A self-taught hacker from Surrey has been sentenced to 32 months in prison after masterminding a cyber attack that knocked the entire network in Liberia offline.
Between October 2016 and February 2017, Daniel Kaye was paid $30,000 (£23,000) to develop and distribute malware that would hit telecoms firm Lonestar with a Distributed Denial of Service (DDoS) attack. The aim was to overwhelm its servers enough to take it offline. It’s suggested that the payment came from a rival of Lonestar, in a move the UK courts called a “cynical and financially-driven attack upon a legitimate business enterprise”.
Kaye was approached by an individual who worked for business rival Cellcom, although the company itself maintains it knew nothing of the arrangement and hadn’t sanctioned such activity.
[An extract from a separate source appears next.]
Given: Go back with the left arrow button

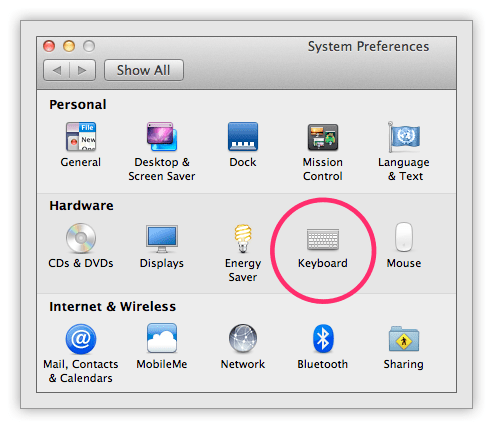Looking at the screenshot, I should point(57,70).
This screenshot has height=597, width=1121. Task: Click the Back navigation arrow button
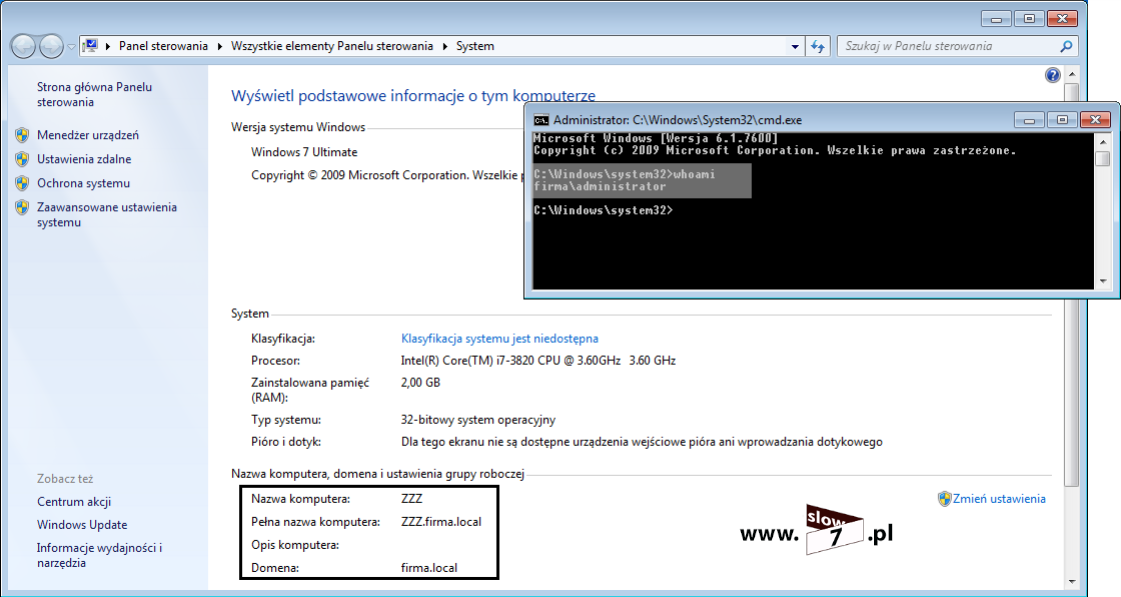point(24,46)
Kaye’s efforts went on to do much more than just take Lonestar offline, though. His botnet – named Mirai #14 – was designed to turn thousands of connected devices into ‘zombies’ capable of overloading the Lonestar servers, but it was so powerful it ended up taking the whole country offline the following year.
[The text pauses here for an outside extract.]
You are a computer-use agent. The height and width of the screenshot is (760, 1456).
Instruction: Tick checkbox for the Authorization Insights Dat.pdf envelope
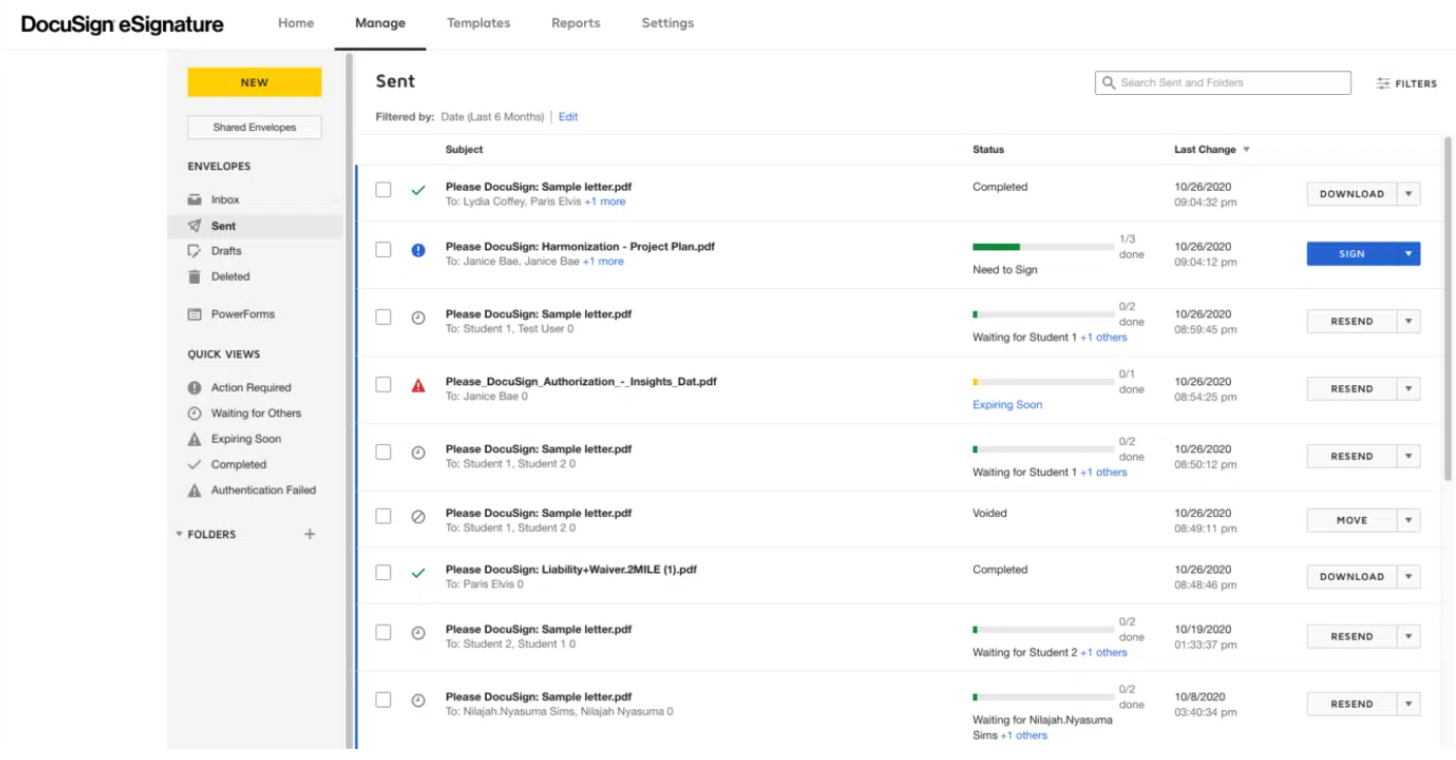[383, 385]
Perhaps most alarming was the relative ease with which this was done, as Kaye didn’t need to build his botnet from scratch but could simply amend an existing piece of malware.
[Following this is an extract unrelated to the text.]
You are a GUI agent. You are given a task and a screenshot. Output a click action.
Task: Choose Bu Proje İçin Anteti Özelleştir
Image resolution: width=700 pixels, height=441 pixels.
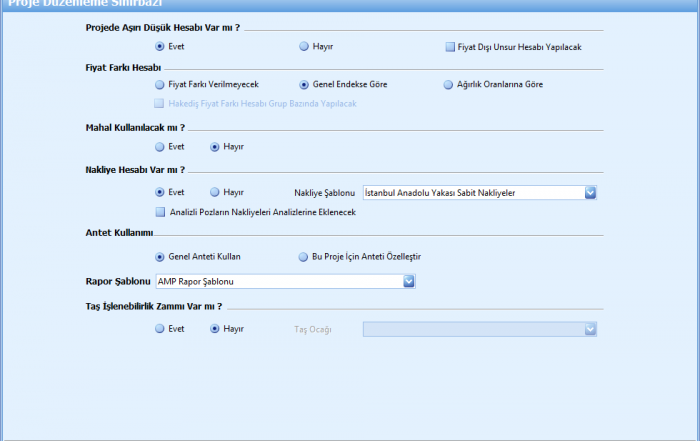tap(304, 256)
Under attack from more connections than it could deal with, Lonestar collapsed and its servers were unable to work properly. Remedial action was taken by the company, at a cost of $600,000 (£467,000). Worse news was to come, though, as the attack saw Lonestar’s revenue plummet from $84 million (£65.3 million) to $17 million (£13.2 million) in just the four months between October 2016 and February 2017.
Sentencing Kaye to 32 months in prison, Judge Alexander Hugh Milne QC said the hacker’s efforts were both unlawful and large scale. The case was presented before the UK courts following an international extradition campaign to return Kaye to Britain under a European Arrest Warrant, thanks to an investigation involving Germany’s Bundeskriminalamt.